言錦以點頭:「若是其中兩撥人馬的目的是一致的,那麼他們的訊息互通是不是太不靈便了一點?」
蕭止蘇也想到了這個問題,畢竟當時第三方人馬是衝著保護言府去的,之後他曾問過言御史,言御史表示並不知情。
那麼那一方人馬究竟是哪裡來的呢?
蕭止蘇的的目光又忍不住滑向比她矮了半頭的女孩,會不會是這個人的秘密之一呢?
這一次,言錦以終於發現了他的注視,眉頭輕輕皺了一下:「怎麼了?我臉上有什麼東西嗎?」
蕭止蘇搖頭,欲言又止。
「有什麼想問的儘管問。」言錦以仰著頭看著他,滿臉的追尋。
「你,是不是知道那晚的其中一方人馬?」
言錦以訝然,暗罵自己是頭豬,竟然上趕著讓人問。
是不是也有點太傻了!
「不認識!」言錦以回答的臉不紅心不跳,完全沒有心虛的樣子。
蕭止蘇眼底似乎藏了一抹失望,看著這個女孩的頭頂竟然多了一絲悵然:「還要查嗎?」
「不了!」言錦以音如蚊蠅,腦海中依然是他的那句話,她就算是不想欺瞞他,可是要她怎麼解釋自己一朝清醒,立馬就能得到楚航的青睞,更能命令他保護言府,總不能說她是易昭靖……

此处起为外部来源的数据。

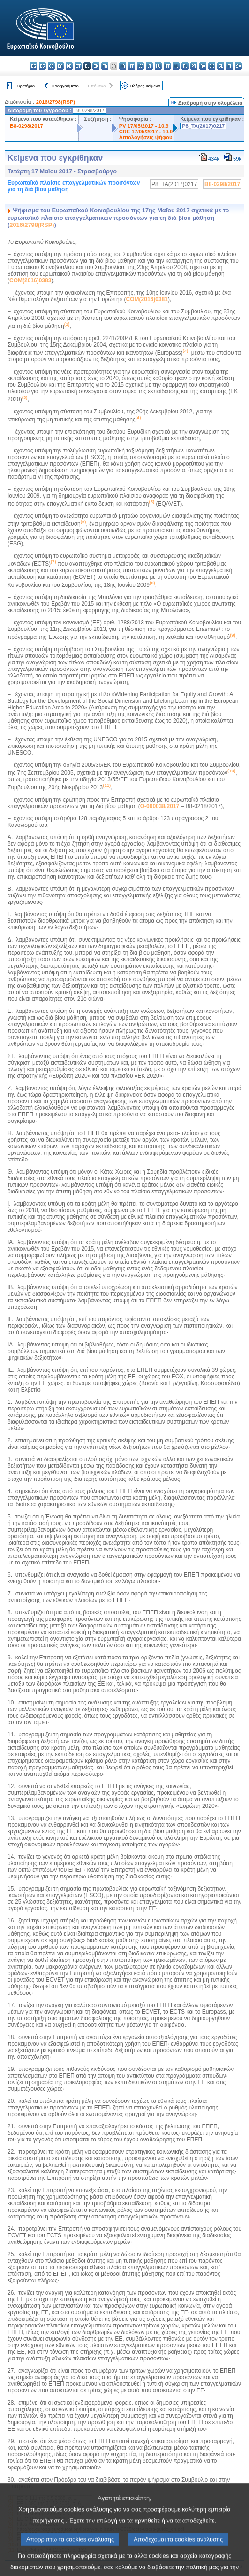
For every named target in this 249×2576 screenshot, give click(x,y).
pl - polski (185, 66)
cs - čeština (51, 66)
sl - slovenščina (220, 66)
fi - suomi (229, 66)
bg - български (33, 66)
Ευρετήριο (25, 85)
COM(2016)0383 (30, 280)
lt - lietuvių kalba (149, 66)
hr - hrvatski (122, 66)
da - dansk (60, 66)
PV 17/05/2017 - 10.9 (144, 126)
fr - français (104, 66)
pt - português (193, 66)
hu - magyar (158, 66)
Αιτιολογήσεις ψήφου (146, 137)
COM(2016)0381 (147, 299)
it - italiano (131, 66)
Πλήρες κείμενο (145, 85)
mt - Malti (167, 66)
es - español (42, 66)
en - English (95, 66)
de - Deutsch (69, 66)
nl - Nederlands (176, 66)
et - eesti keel (78, 66)
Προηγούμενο (64, 85)
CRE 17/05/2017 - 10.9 (146, 131)
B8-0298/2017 (26, 126)
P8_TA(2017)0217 (203, 126)
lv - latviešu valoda (140, 66)
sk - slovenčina (211, 66)
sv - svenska (238, 66)
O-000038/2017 (159, 806)
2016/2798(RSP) (55, 102)
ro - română (202, 66)
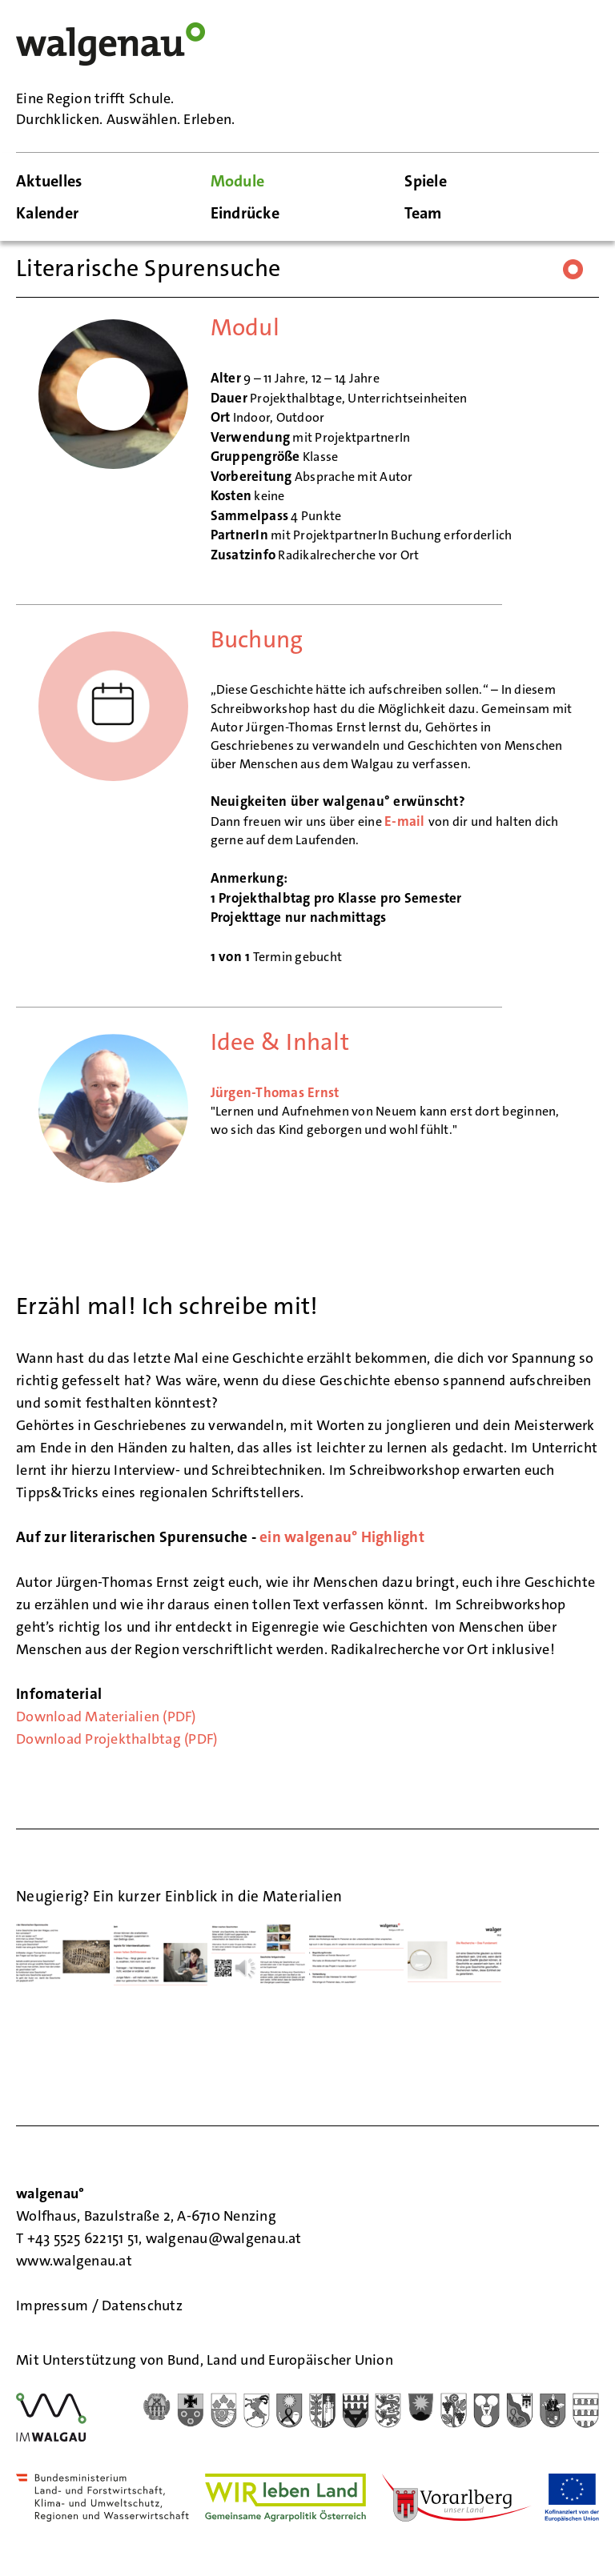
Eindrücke (245, 212)
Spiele (425, 180)
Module (238, 180)
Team (422, 212)
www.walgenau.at (75, 2260)
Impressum (54, 2305)
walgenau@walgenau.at (224, 2238)
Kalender (47, 212)
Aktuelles (49, 180)
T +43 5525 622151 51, (81, 2238)
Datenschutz (142, 2305)
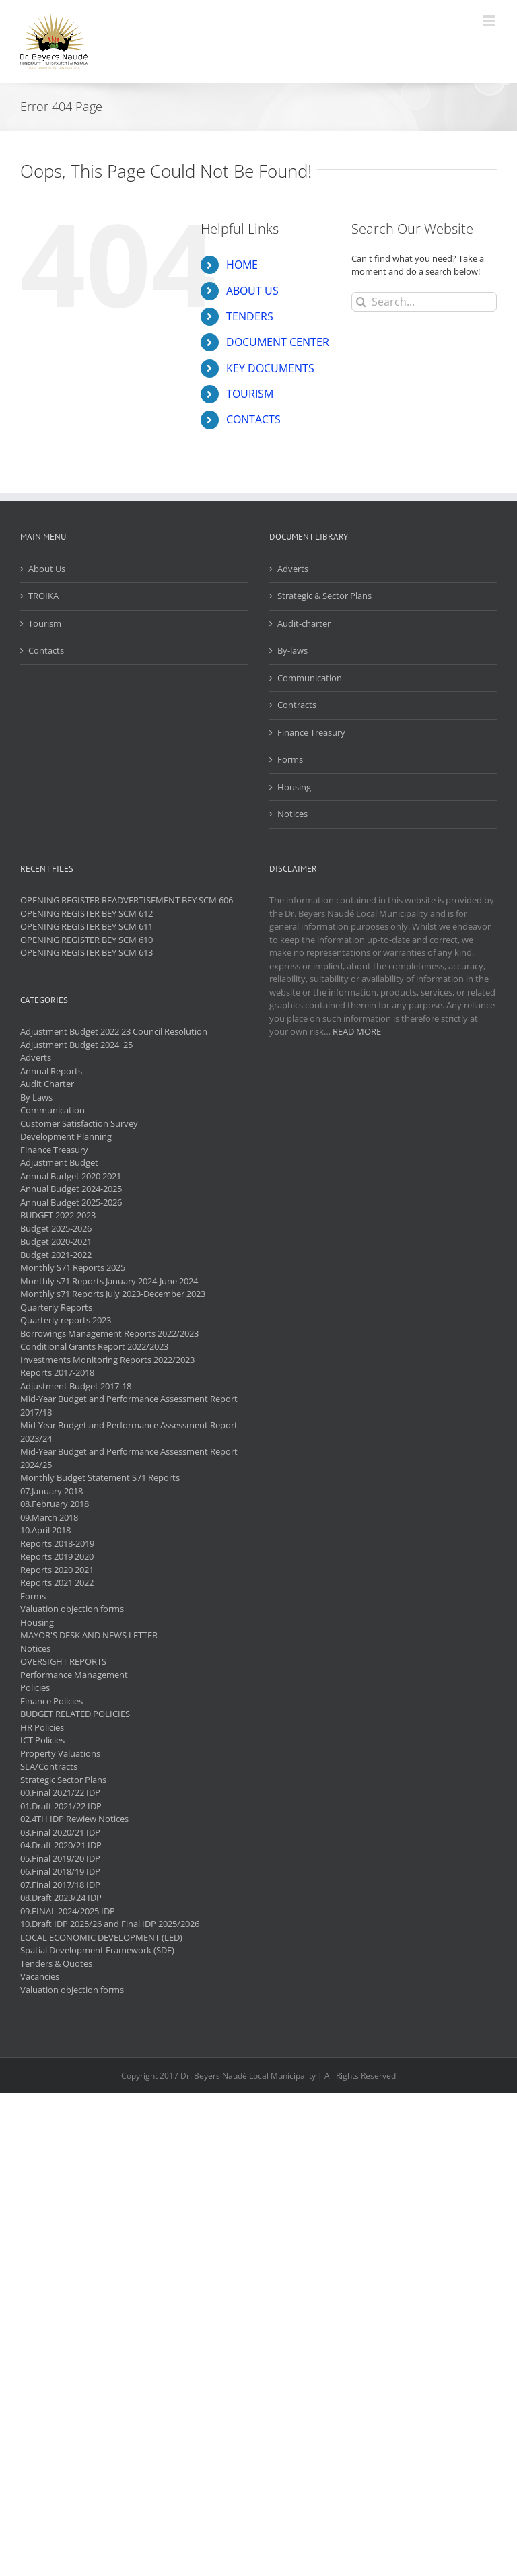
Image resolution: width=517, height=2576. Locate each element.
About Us (46, 569)
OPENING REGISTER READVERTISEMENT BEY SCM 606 (126, 900)
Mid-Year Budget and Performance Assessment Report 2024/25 (129, 1458)
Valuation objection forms (72, 1609)
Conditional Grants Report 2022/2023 (94, 1346)
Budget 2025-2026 (56, 1228)
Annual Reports (51, 1071)
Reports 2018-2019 (57, 1543)
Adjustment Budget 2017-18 (75, 1386)
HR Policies (42, 1727)
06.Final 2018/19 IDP (60, 1871)
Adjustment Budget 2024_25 (76, 1045)
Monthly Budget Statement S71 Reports (100, 1477)
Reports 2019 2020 (57, 1556)
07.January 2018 (51, 1491)
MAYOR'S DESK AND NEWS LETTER (89, 1635)
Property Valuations (60, 1753)
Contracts (296, 705)
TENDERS (249, 316)
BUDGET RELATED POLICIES (75, 1714)
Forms (290, 759)
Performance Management (74, 1675)
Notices (292, 814)
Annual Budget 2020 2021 (70, 1176)
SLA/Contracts (48, 1766)
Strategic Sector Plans (63, 1780)
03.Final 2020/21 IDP (60, 1832)
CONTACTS (253, 419)
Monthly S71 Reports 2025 (72, 1267)
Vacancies (39, 1976)
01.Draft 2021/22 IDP (61, 1806)
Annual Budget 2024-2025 (71, 1189)
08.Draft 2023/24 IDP (61, 1897)
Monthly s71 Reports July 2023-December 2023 (112, 1294)
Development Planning (66, 1136)
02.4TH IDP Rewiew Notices (74, 1819)
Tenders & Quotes (56, 1963)
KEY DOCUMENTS (270, 368)
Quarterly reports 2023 (65, 1320)
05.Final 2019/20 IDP (60, 1858)
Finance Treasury (311, 732)
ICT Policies (42, 1740)
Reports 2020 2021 (57, 1570)
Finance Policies (51, 1701)
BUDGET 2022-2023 (58, 1215)
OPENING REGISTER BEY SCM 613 (86, 952)
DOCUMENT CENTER (277, 342)
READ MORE (357, 1031)
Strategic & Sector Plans (324, 596)
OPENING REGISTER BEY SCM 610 (86, 940)
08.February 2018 (54, 1504)
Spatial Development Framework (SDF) (97, 1950)
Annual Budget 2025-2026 (71, 1202)
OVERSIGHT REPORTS (63, 1661)
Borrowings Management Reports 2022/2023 (109, 1333)
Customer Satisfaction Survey (79, 1123)
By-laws (292, 650)
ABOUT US (252, 290)
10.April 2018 (45, 1530)
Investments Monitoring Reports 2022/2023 (107, 1360)
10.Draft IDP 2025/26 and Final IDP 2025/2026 (109, 1924)
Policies (35, 1687)
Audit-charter (304, 623)
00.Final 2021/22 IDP (60, 1792)
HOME (242, 264)
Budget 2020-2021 (56, 1241)
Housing (294, 787)
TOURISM (249, 393)
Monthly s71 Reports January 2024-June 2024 (109, 1281)
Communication (309, 678)
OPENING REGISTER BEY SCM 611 (86, 926)
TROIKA (43, 596)
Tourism (44, 623)
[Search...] (424, 302)
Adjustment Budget (59, 1162)
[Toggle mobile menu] (490, 20)
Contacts (46, 650)
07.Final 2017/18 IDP (60, 1885)
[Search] (361, 302)
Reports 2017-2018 (57, 1372)
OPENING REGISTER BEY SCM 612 (86, 913)
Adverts (292, 569)
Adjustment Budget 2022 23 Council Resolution (113, 1031)
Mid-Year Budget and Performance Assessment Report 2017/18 (129, 1405)
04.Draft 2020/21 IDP (61, 1845)
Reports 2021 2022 (57, 1582)
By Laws (36, 1097)
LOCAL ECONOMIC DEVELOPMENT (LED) (101, 1937)
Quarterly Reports (56, 1307)
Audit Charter (47, 1084)
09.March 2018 (49, 1517)
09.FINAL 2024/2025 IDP (67, 1911)
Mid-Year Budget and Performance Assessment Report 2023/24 (129, 1431)
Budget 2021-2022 (56, 1255)
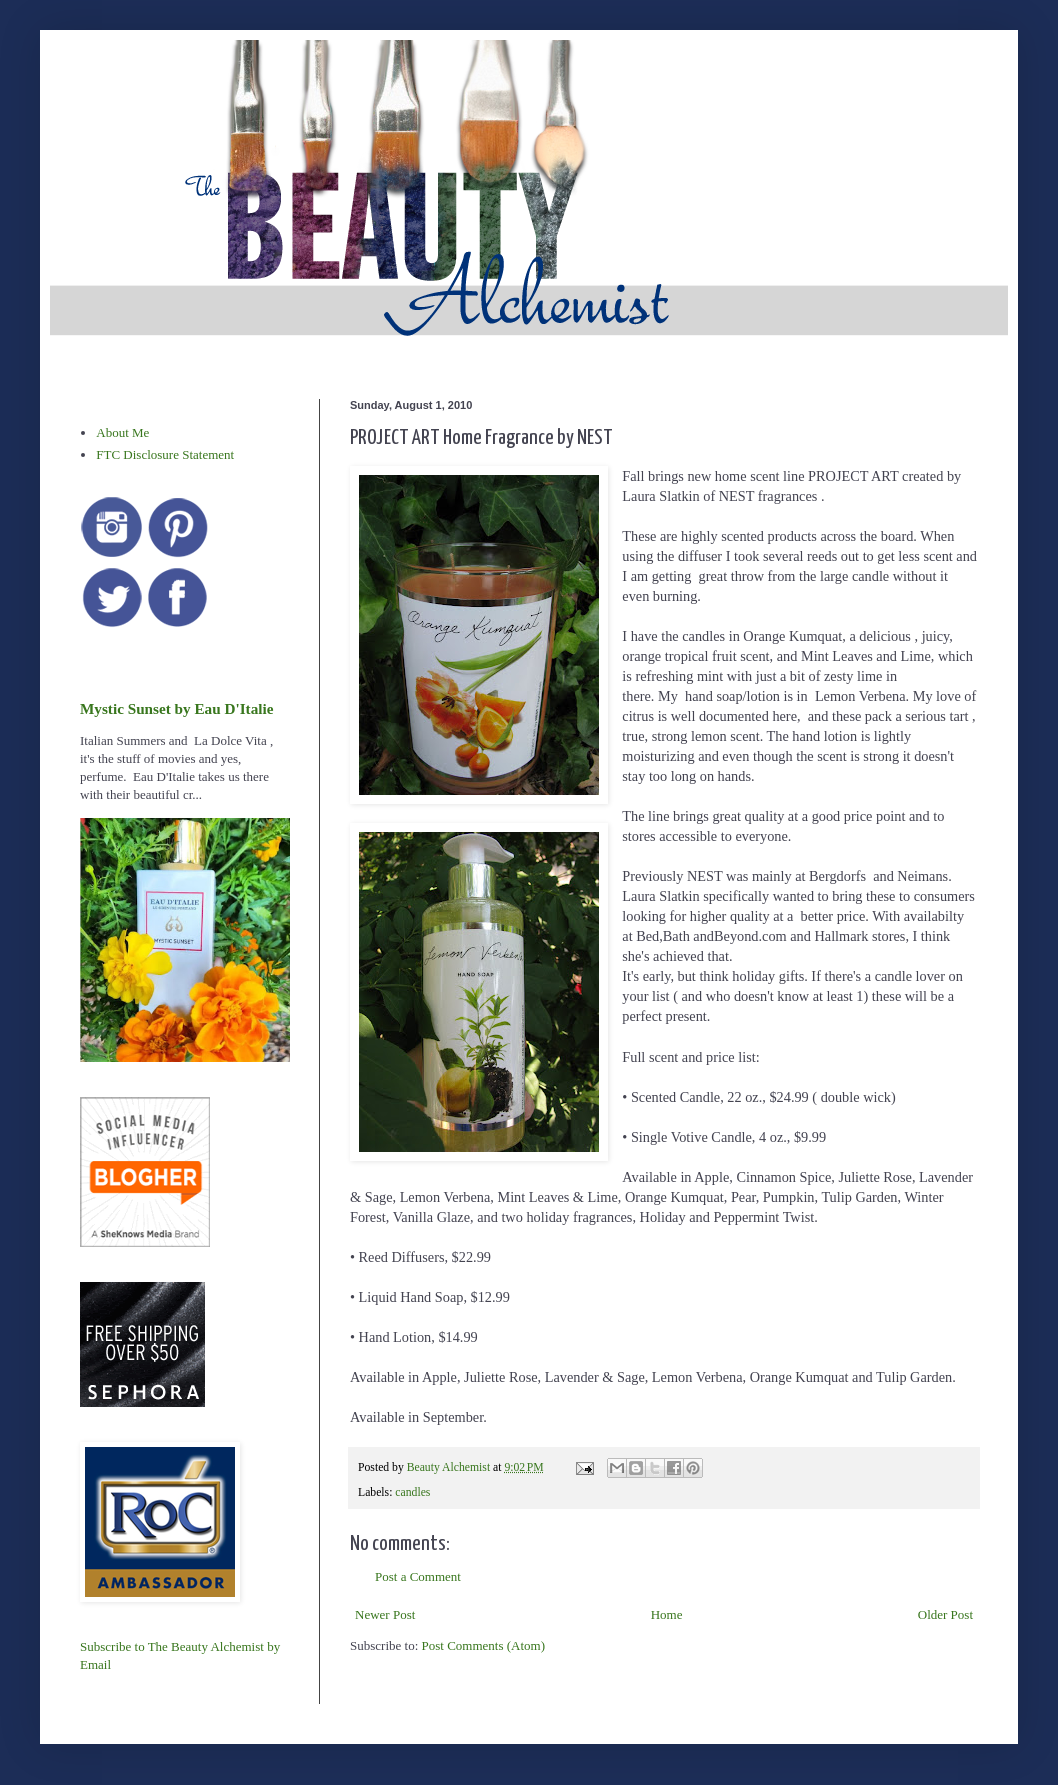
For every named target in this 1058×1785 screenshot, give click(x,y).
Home (667, 1614)
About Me (122, 432)
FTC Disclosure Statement (165, 454)
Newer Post (385, 1614)
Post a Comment (418, 1576)
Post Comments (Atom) (484, 1645)
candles (412, 1492)
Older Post (945, 1614)
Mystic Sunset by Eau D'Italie (176, 708)
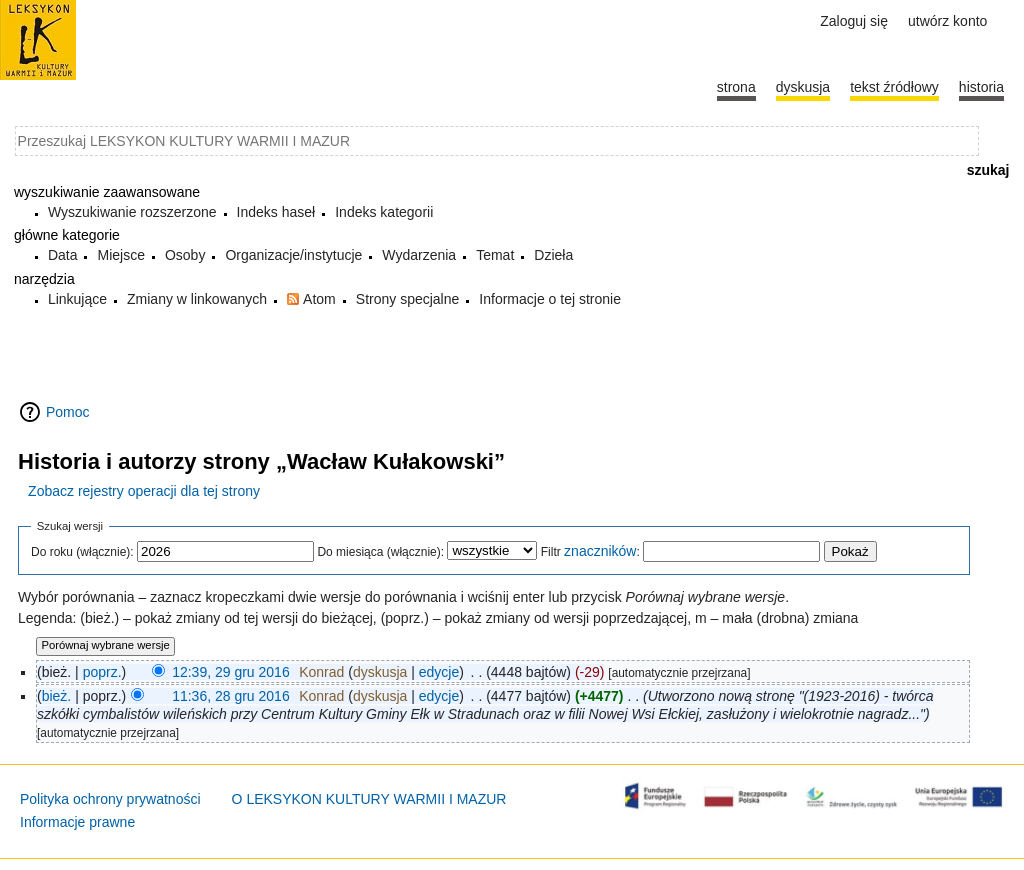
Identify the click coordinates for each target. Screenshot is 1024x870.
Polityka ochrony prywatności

蕭止蘇看著神色凝重的言錦以,摸了摸她的頭:「別想了,既然沒有什麼可以檢視的了,那我們就趕緊回去吧,天色也已經不早了。」
言錦以跟在蕭止蘇的身後,門外哪裡還有賽閻王的身影,言錦以笑笑這個老頭子還是原來那個脾性。誰也不肯等,誰也等不得。
「賢王殿下!」言錦以仰著頭看著高他那麼多的男人,心中暗歎,身高有時候真的是硬傷,仰著頭一點氣勢都沒有。
蕭止蘇腳步一頓,這應該是言錦以第一次這麼認真的叫他,看著面前女孩眼中從認真到茫然再到懊惱,幾經變換終於到了堅定,腦中一片空白,幾乎都忘了反應。
「賢王殿下,以後若是可以,我想和你一起……」言錦以覺得這話真的不好說出口,「查案!我的意思是,也許我可以幫你綜合到不同的資訊幫你查案。」
言錦以不敢說自己有資訊來源,還想要結合他的資訊,畢竟一個人沒有官職在身不好辦事,名不正言不順。
蕭止蘇在聽到我想和你一起那句話的時候就已經神飛天外,差點就脫口而出答應了她。
幸好沒嘴快的應下!
蕭止蘇不著痕跡的吐了口氣,竟然有了一種心有餘悸的感覺。
「好!」
言錦以身上的謎題,讓他不得不在意。若是能長久在一起,不管為公為私他都是願意的。
言錦以聽著他的回答,一顆心終於落了下來,此時的她也已經感覺到了,她謀反一案,背後的人非常謹慎,雖然疑點重重,但至今她也沒找尋到突破口。
所以,就只有等他們再動手了!
兩人並肩走在回府的路上,白日里繁華的街道到了夜晚就只剩寂靜,這抹寂靜也深入了言錦以和蕭止蘇的內心。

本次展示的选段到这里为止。